Si Lula remporte le second tour de l'élection, nous nous attendons à ce qu'il mène des politiques moins axées sur le marché, avec des dépenses sociales plus élevées et davantage d'interventions de l'État. Bien qu'il semble soutenir l'idée d'un nouveau cadre fiscal permettant davantage d'emprunts à court terme, il a également fait preuve d'un bon pragmatisme lors de sa précédente présidence. Dans le même temps, la composition fragmentée du Congrès, où un groupe de partis centristes (centrão) détient traditionnellement l'équilibre du pouvoir, limitera le risque d'un changement global des politiques économiques. Le succès du PSL de Bolsonaro et des partis alliés aux élections du Congrès limiterait en outre la marge de manœuvre de Lula pour des changements politiques majeurs, s'il devenait le prochain président.

Quel que soit le vainqueur de l'élection présidentielle, il devra relever le défi de reconstruire la crédibilité budgétaire afin de renforcer le sentiment des entreprises et des investisseurs.

Vulnérabilité à l'évolution du sentiment des investisseurs, mais résistance aux chocs majeurs

Le Brésil est vulnérable aux variations du sentiment des investisseurs, en raison d'un niveau relativement élevé de flux d'investissements de portefeuille non résidents. Cependant, un secteur financier solide, des réserves officielles importantes, des besoins de refinancement externe relativement faibles et l'utilisation de couvertures du risque de change permettent au taux de change flexible d'agir comme un amortisseur.

Le taux de change a été assez volatile cette année en raison de l'incertitude politique, des préoccupations budgétaires et d'un environnement de risque mondial défavorable.
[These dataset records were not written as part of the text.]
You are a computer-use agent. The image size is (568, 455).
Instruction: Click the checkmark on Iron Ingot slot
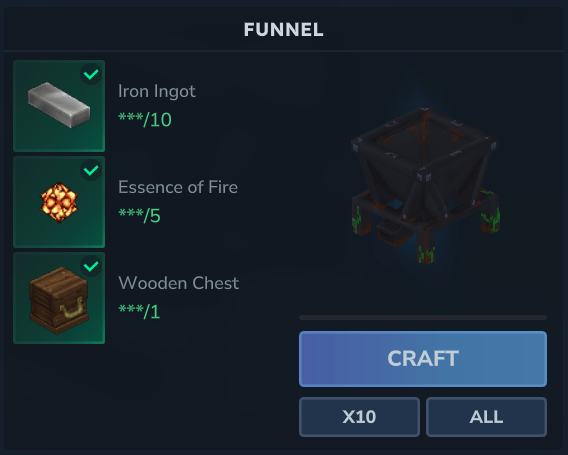(91, 74)
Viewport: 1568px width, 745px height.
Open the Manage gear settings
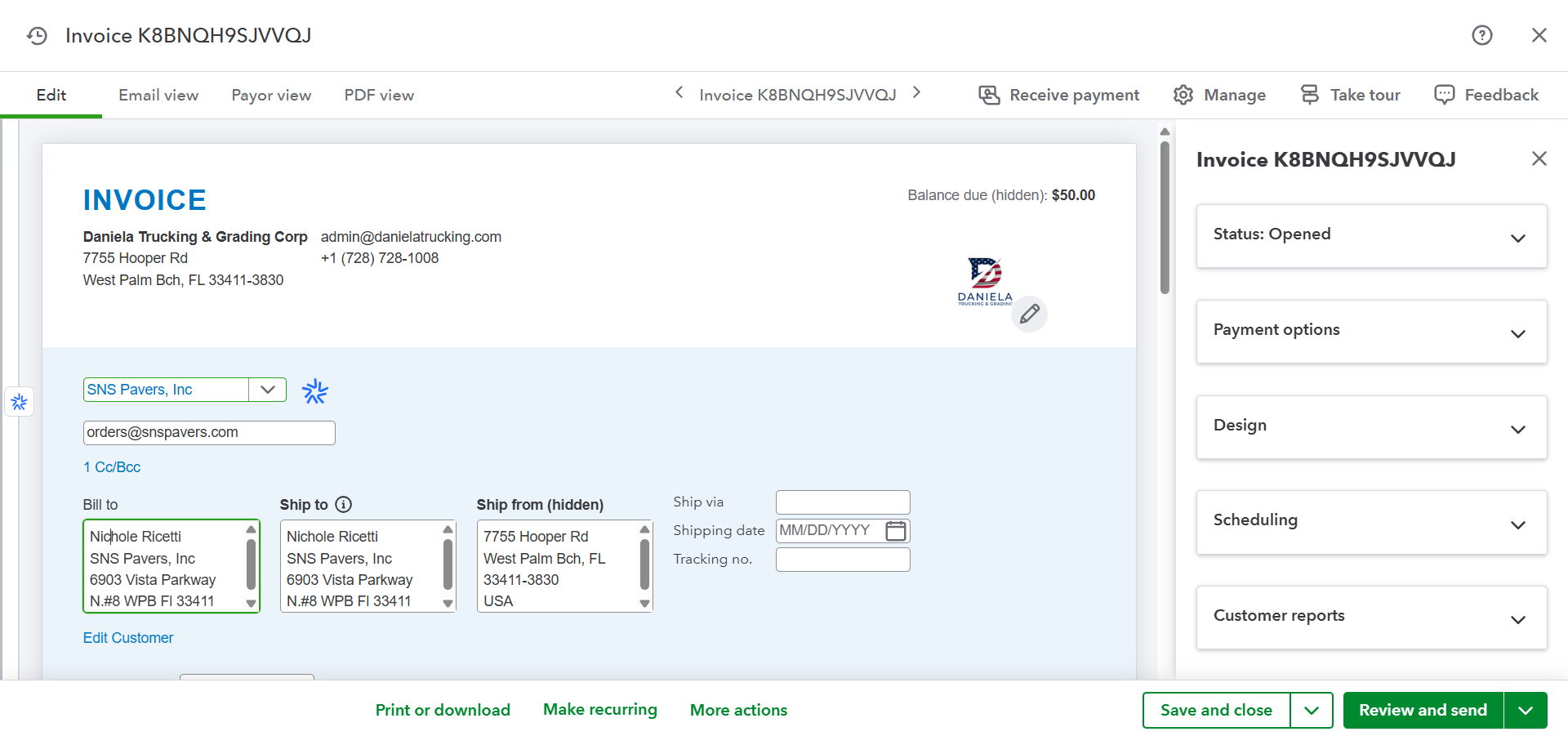1219,95

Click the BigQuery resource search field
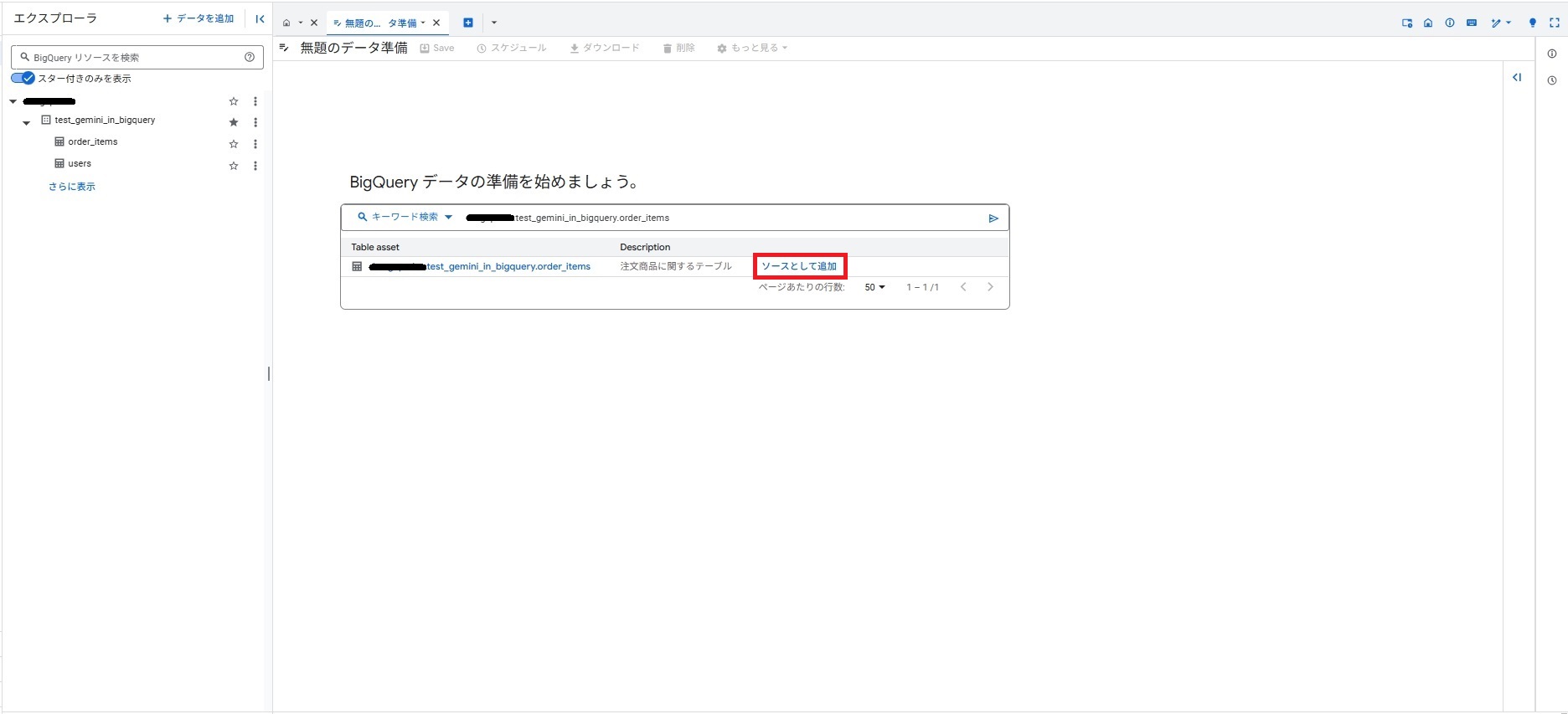click(134, 57)
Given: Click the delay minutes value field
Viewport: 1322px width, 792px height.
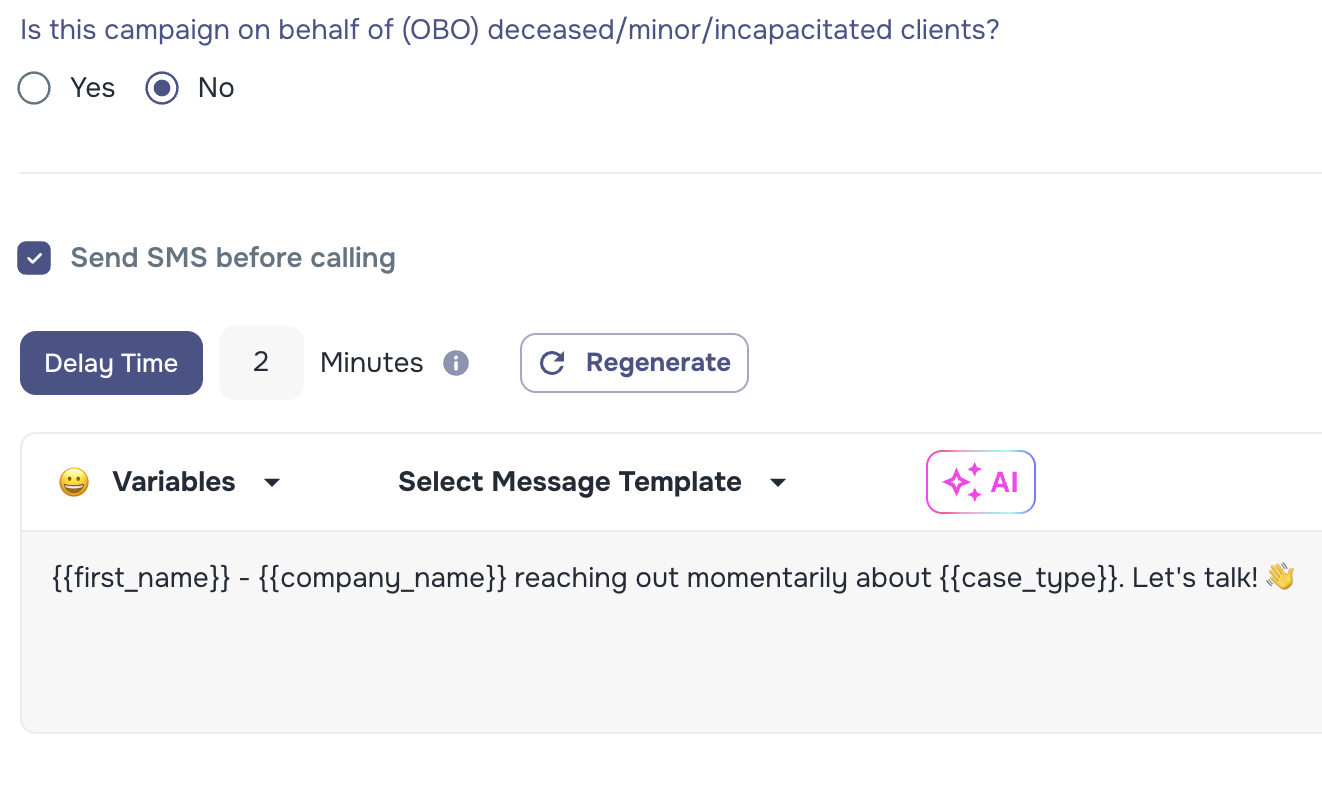Looking at the screenshot, I should (x=261, y=363).
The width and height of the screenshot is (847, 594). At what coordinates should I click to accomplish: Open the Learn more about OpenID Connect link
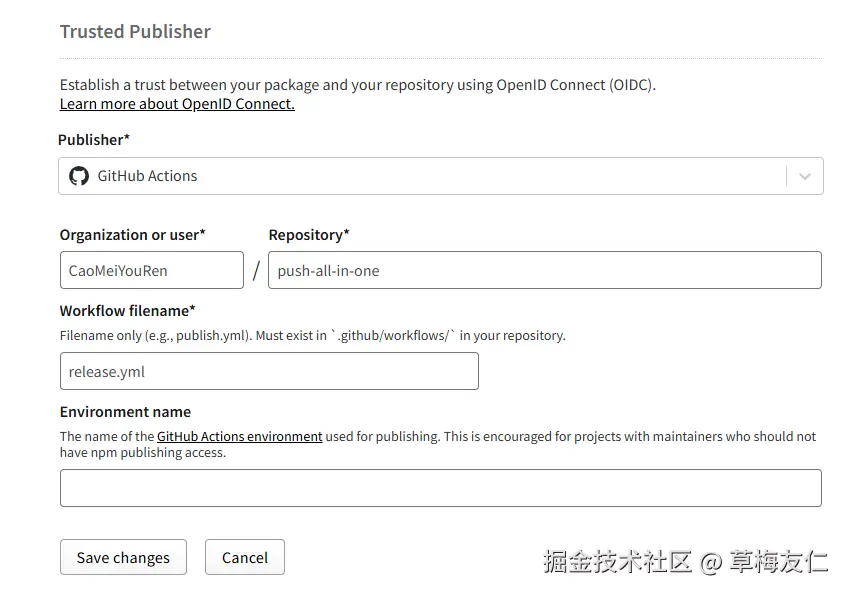[x=177, y=104]
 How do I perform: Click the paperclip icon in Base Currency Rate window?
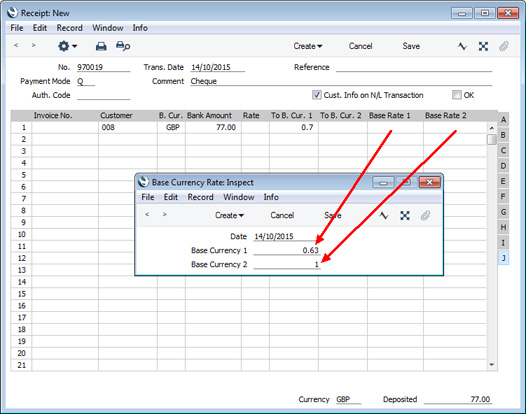point(425,215)
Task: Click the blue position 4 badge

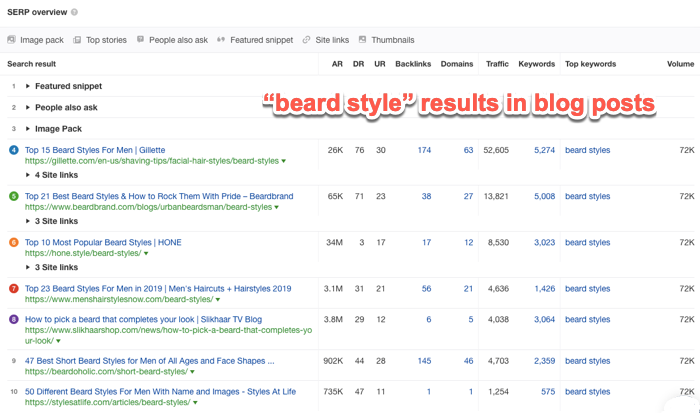Action: (x=13, y=150)
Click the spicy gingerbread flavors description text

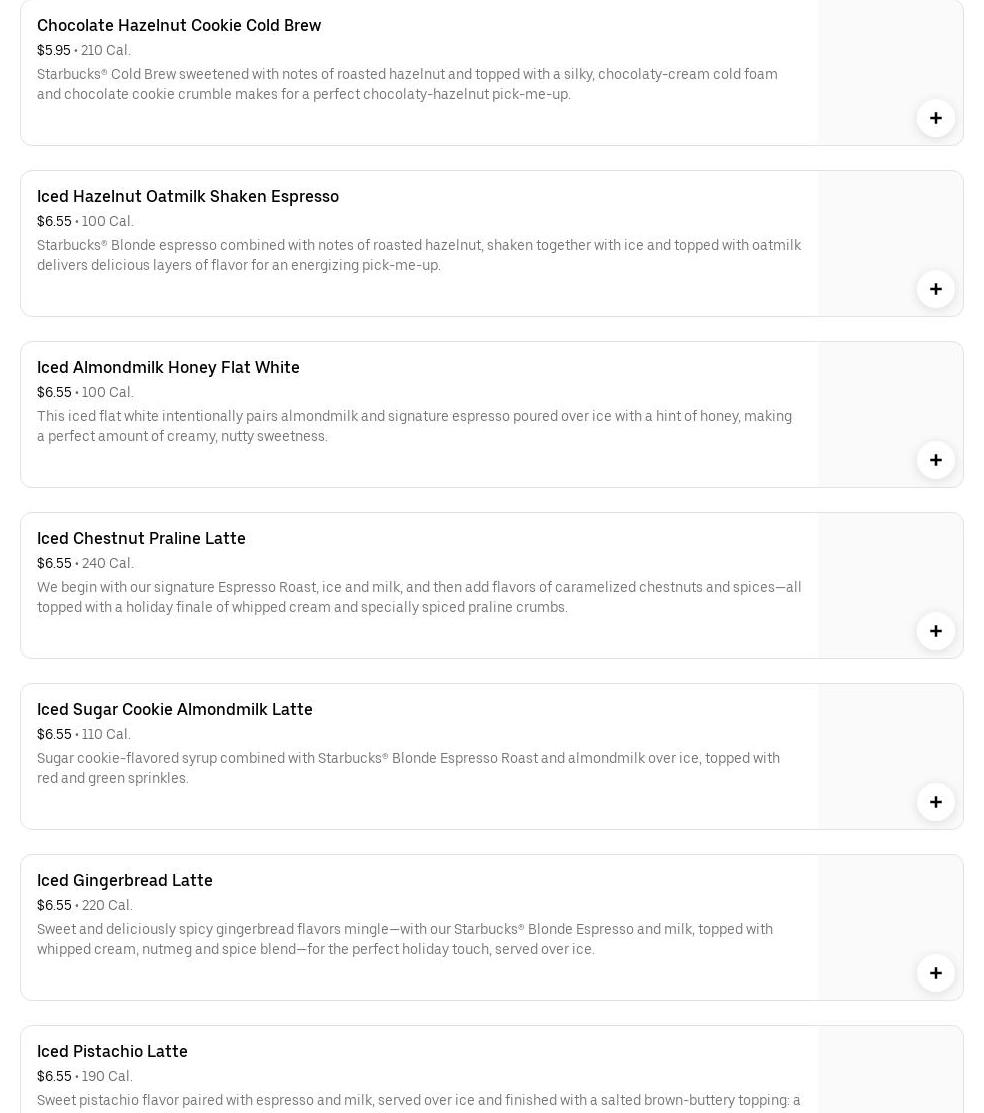pos(405,939)
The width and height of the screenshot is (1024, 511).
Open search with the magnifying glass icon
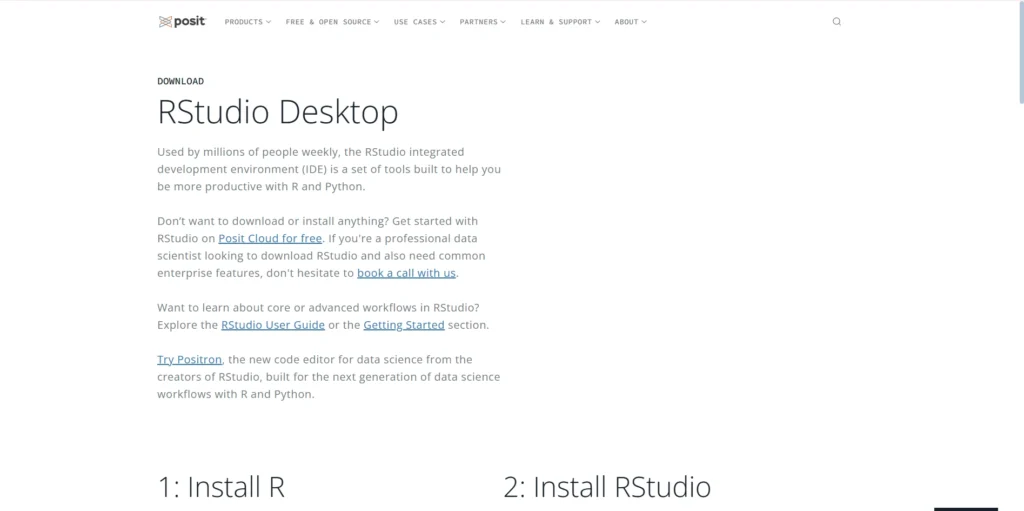[x=837, y=21]
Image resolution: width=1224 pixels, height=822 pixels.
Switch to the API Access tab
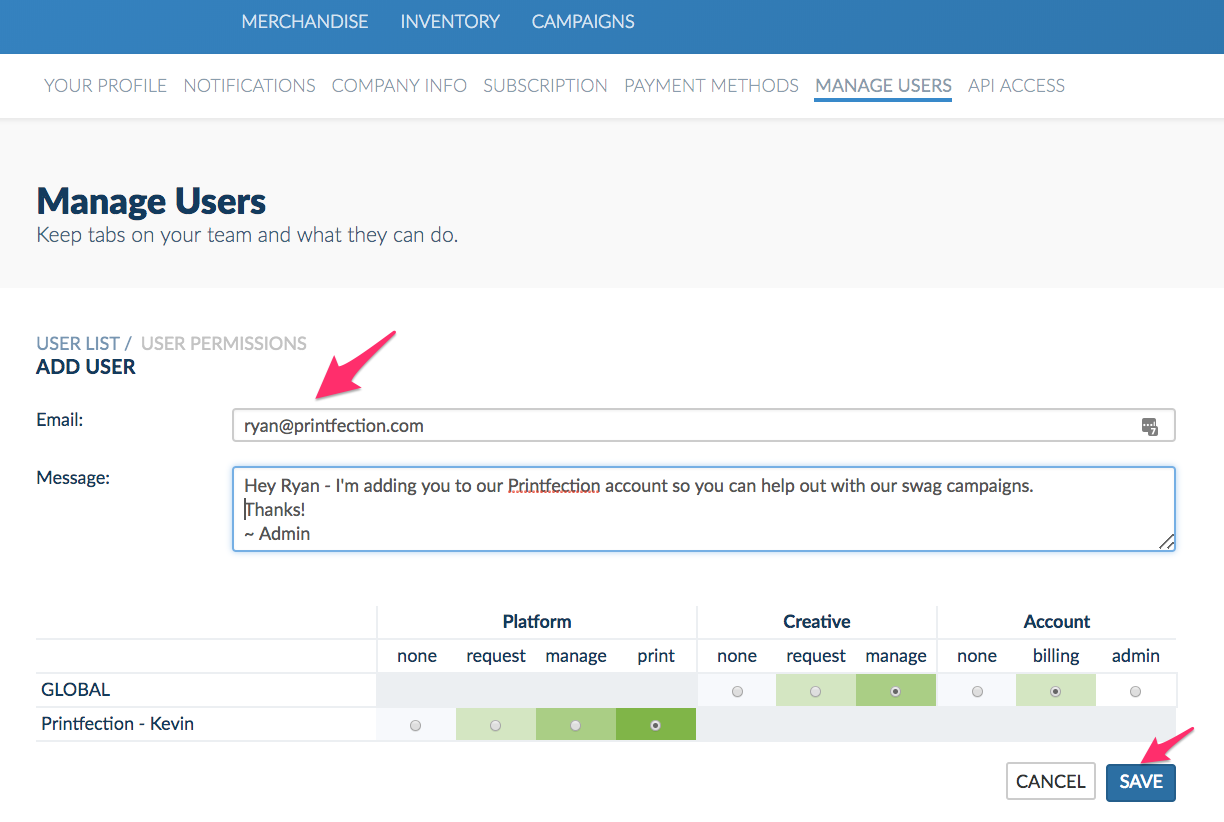point(1016,86)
Après une forte dépréciation en 2020 et en 2021, le real brésilien reste sous-évalué, même s'il s'apprécie à nouveau globalement en 2022 (soutenu par les prix élevés des matières premières et la hausse des taux d'intérêt nationaux).

Nous nous attendons à ce que la volatilité des devises se poursuive pour le moment, en particulier à l'approche du second tour des élections présidentielles. En outre, la réduction de l'écart de taux d'intérêt avec les États-Unis empêchera tout nouveau renforcement à court terme.

Des finances extérieures solides et une dette en devises étrangères gérable

La situation financière extérieure du Brésil devrait rester solide, maintenant les risques de transfert et de convertibilité à un faible niveau. Malgré une diminution des réserves officielles dans le courant de 2022, les liquidités restent plus que suffisantes pour couvrir les importations (plus de 12 mois) et les besoins de refinancement extérieur. Le compte courant bénéficie des prix élevés des exportations de produits de base et ne devrait afficher que de légers déficits de 0,7 % en 2022 et de 0,9 % du PIB en 2023. Les flux d'investissements directs étrangers, qui représentent en moyenne 3,1 % du PIB en 2022-2023, couvriront entièrement ces déficits.

Les entreprises représentent 63%, les banques 20% et le gouvernement 17% de la dette en devises. Cette année, la dette en devises étrangères augmentera légèrement en termes nominaux. Les ratios sont faibles et devraient diminuer pour atteindre 30 % du PIB et environ 140 % des exportations de biens et services en 2023, contre respectivement 36 % et 164 % en 2021. La plupart des entreprises endettées à l'extérieur ont couvert leur risque de change. Le risque de refinancement est également atténué par une part importante de la dette interentreprises, qui représente les deux tiers de la dette en devises des sociétés non financières.